Child Development Milestones
As a parent, there are few things more exciting than watching your little ones learn a new skill. We cheer them on for something as simple as reaching for a toy for the first time all the way to taking those first steps and learning to tie their own shoes. It’s hard not to wonder in awe how they go from these little beings with little to no control over their bodies to being able to feed themselves and walk around like nobody’s business. And then, of course, it’s hard not to worry if our children are meeting these milestones when they’re supposed to and if we’ve done something wrong when a child younger than ours crawls or stands or claps before ours does. To understand the solutions to our worries, we first need to understand a little how it all works.
The brain and the other components of the nervous system are quite possibly the most complex of the entire body. So I’ll do my best to break it down into the simplest terms I can. All of our movements, whether voluntary or involuntary, are controlled by specific portions of the brain devoted to motor skills. For coordinated movements, the sensory portions of the brain need to be developed and working with the motor portions as well. And these areas don’t come predeveloped obviously or our little newborns would come out grabbing, walking and sticking all those questionable items in their mouths from the get-go. So what causes them to develop? Well, for a long time, scientists thought that it was all based on genes. The average ages that our kiddos start learning these motor skills is so predictable that it seems crazy to assume that it could be anything other than genetic clockwork and those that were slower or quicker to develop just had genes that were taking their sweet time or ready to jump the gun. And to a certain extent, they were right. Our bodies have a set time frame for normal neurological development that facilitate learning our milestone motor skills.
So does that mean we can kick back and relax and just wait for our children’s genes and nervous system do all the work? Not quite. Working with our children might not affect how early they develop these skills, but we can affect the how refined and how quickly they develop the quality of motion and function. We can also boost their self-esteem and confidence by helping them achieve success more quickly.
One of the best things we can do to assist our kids with their developmental milestones is to provide a safe place for them to let their own curiosity and drive take hold. If we have plenty of childproof spaces that they can roam free with little worry for getting hurt or told no, they will naturally practice and refine the proper movements for their age.
The next thing we want to make sure we provide is a high sensory environment. As I mentioned before, coordinated movement requires the assistance of the sensory portion of the nervous system. So the better developed their senses are, the more accurate and precise their movements can become. But it’s more than that. High sensory environments provide children with motivation to move. Why learn to grasp and grab if there’s nothing to grasp or grab at? Why learn to crawl if I have nothing to chase after? Honing their senses opens up a wider world and therefore provides them with a reason to explore.

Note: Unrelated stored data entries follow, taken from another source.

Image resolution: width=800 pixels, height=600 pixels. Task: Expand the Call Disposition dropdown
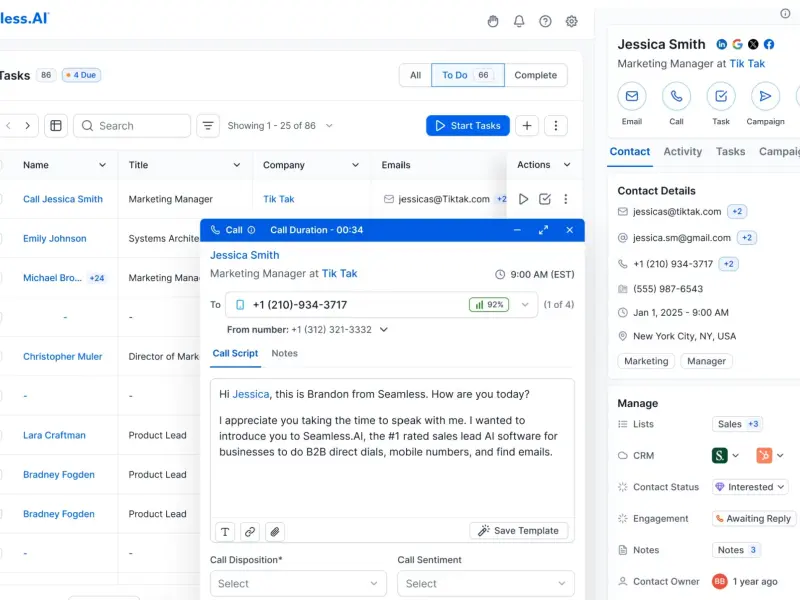coord(298,583)
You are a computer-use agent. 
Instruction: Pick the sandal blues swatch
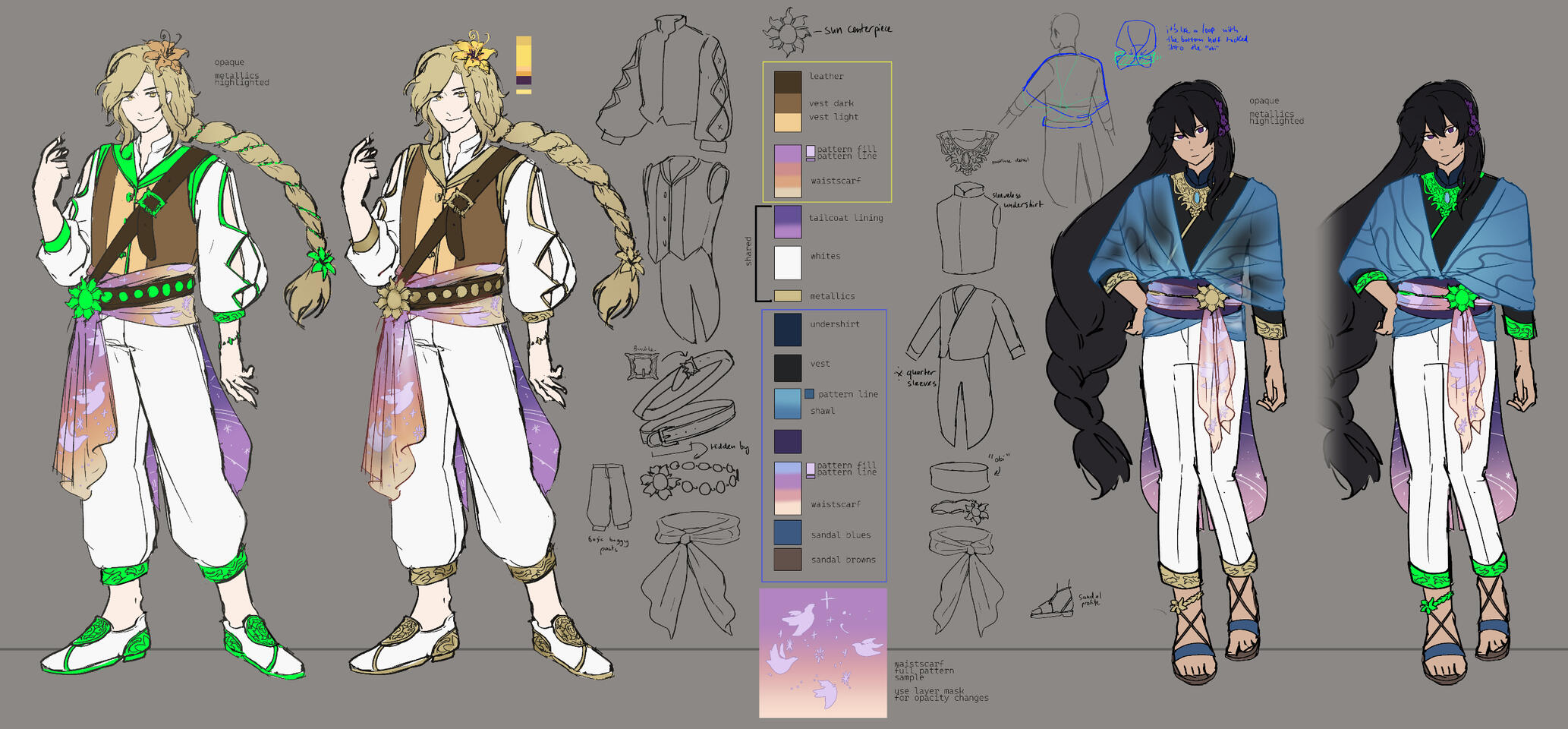tap(788, 532)
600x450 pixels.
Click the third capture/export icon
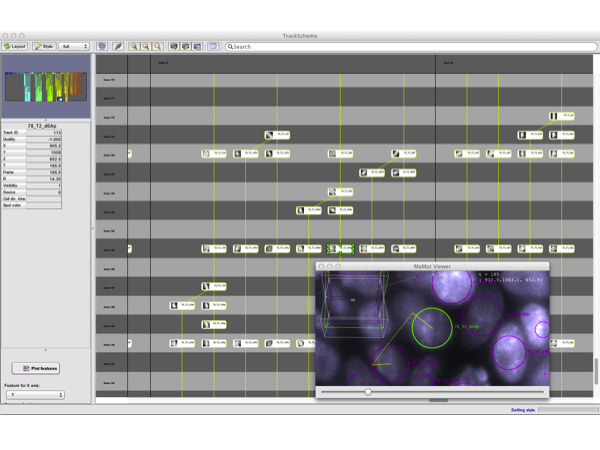coord(198,46)
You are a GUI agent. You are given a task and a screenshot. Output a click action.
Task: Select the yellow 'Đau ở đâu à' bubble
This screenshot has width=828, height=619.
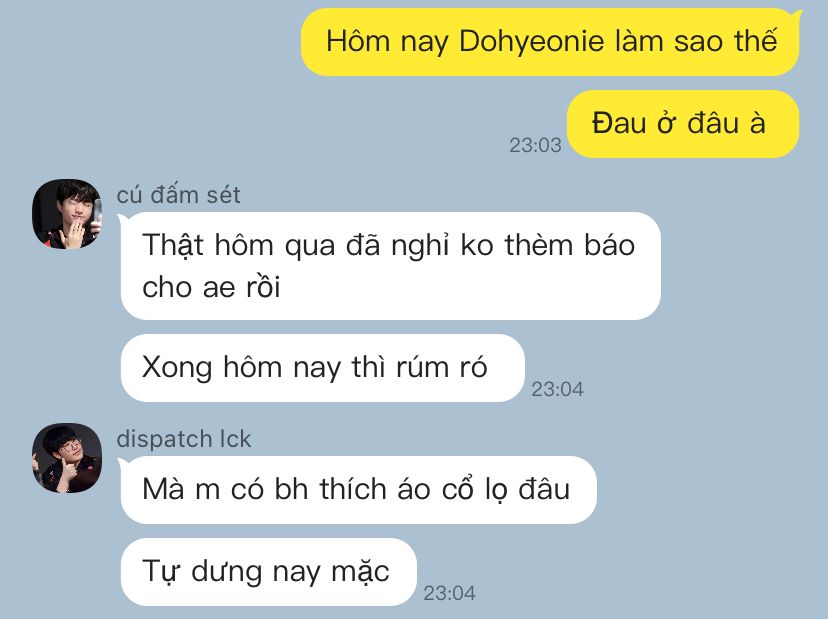[683, 124]
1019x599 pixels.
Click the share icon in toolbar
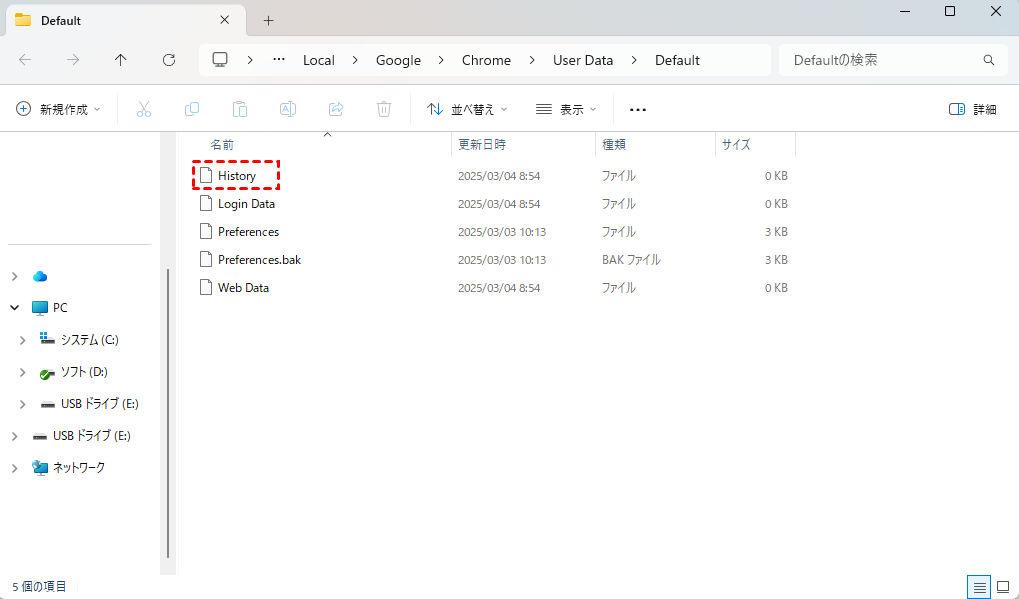point(336,109)
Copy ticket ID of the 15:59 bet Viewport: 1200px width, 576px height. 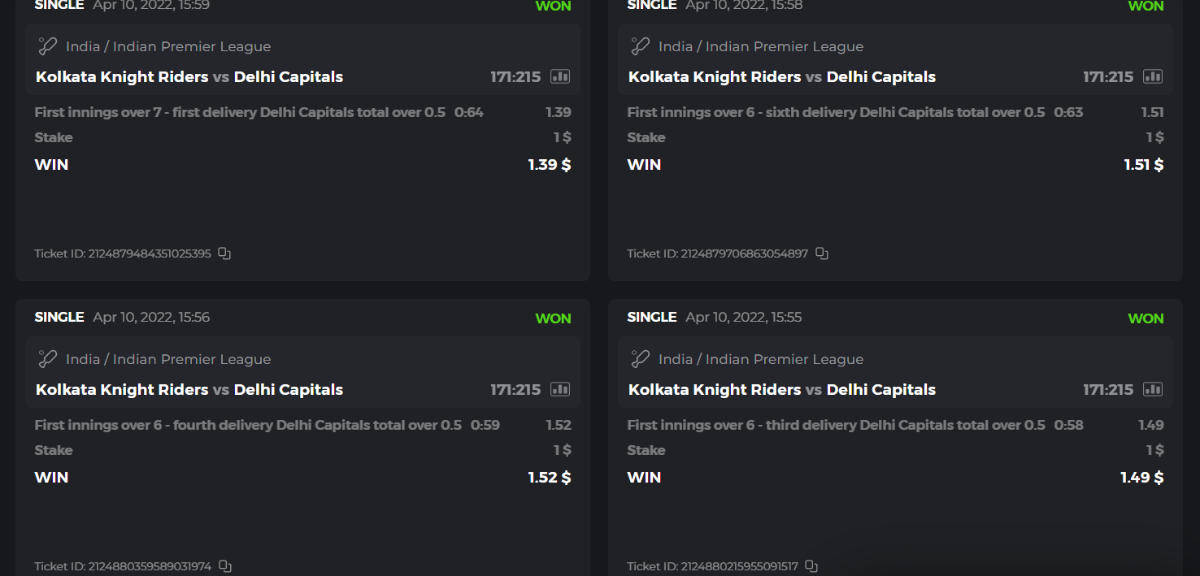(225, 254)
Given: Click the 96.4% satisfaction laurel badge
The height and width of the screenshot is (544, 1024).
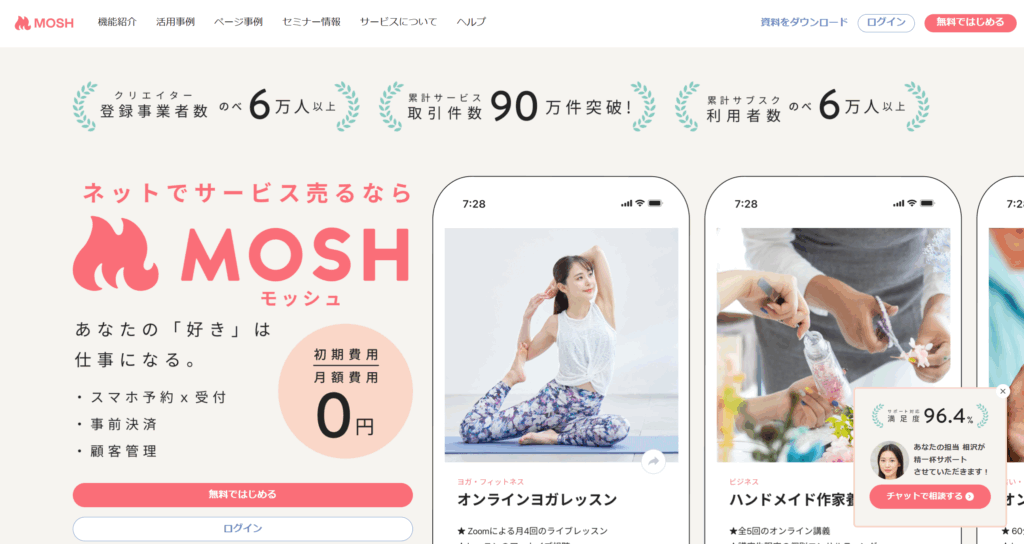Looking at the screenshot, I should coord(930,416).
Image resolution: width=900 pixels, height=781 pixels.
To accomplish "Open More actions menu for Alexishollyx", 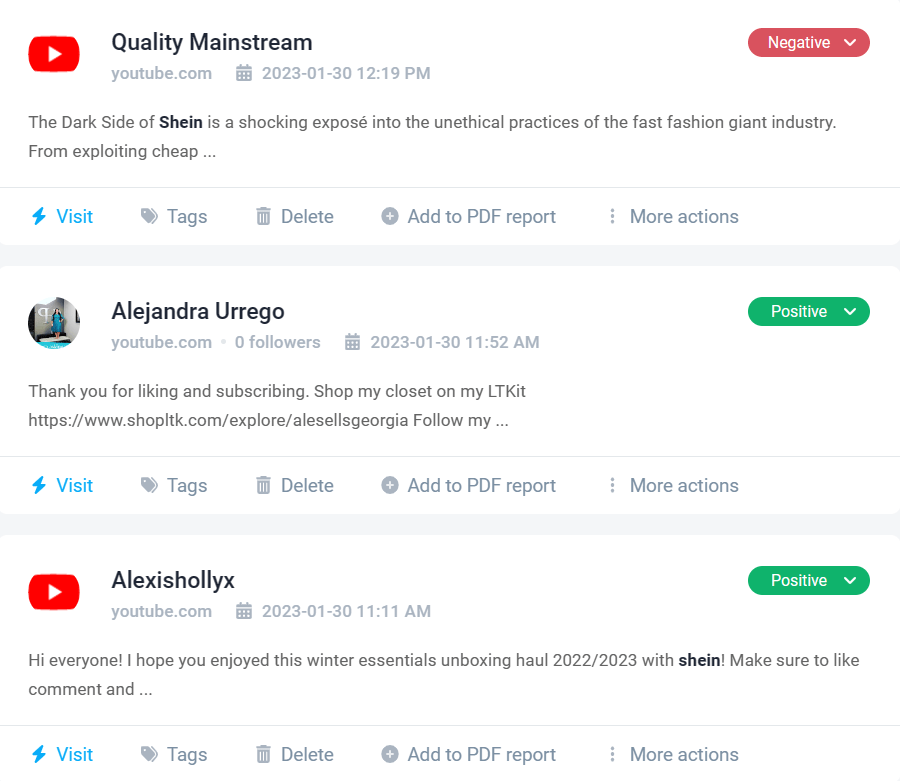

Who doesn’t like to receive positive responses from those around us when we accomplish something? Positive reinforcement works wonders for motivation and self-esteem. Encouragement can also come when we stand a few steps away from a child that’s showing signs of being ready to take steps or crawling and calling them to you. Happy voices, smiling faces and excitement are many times all the reward our children require.
So what are the development stages and how is my child is progressing in those development stages? Here’s a chart to help:
|2 Months||Smiles at the sound of your voice and follows you with their eyes around the room.|
|3 Months||Raises head and chest when lying on stomach
Grasps objectsSmiles at other people
|4 Months||Babbles, laughs, and tries to imitate sounds
Holds head steady
|6 Months||Rolls from back to stomach and stomach to back
Moves objects in hands
|7 Months||Responds to own name
Finds partially hidden toys and household items
|9 Months||Sits without support, crawls, babbles, starts to say mom and dad’s name|
|12 Months||Walks with or without support
Says at least one word
Starts copying other people
|18 Months||Walks independently, drinks from a cup, says a few words, and points to body parts|
|2 Years||Runs and jumps
Speaks in two-word sentences
Follows simple instructions
Begins make-believe play
Speaks in multiword sentences
Sorts objects by shape and color
|4 Years||Gets along with people outside the family
Draws circles and squares
Rides a tricycle
|5 Years||Tells name and address
Jumps, hops, and skips
Counts 10 or more objects
Reaching those motor milestones on time can be a worry, but it’s important to remember that when those around you address your concerns by telling you that your little one will take those steps when they’re ready, they’re right. So do what you can to assist them and keep in contact with your pediatrician. If your child falls too far outside the norm, they’ll be able to determine if your child needs extra attention and what steps need to be taken. Otherwise, provide a good environment and let that little genius in the making show you what they’re made of.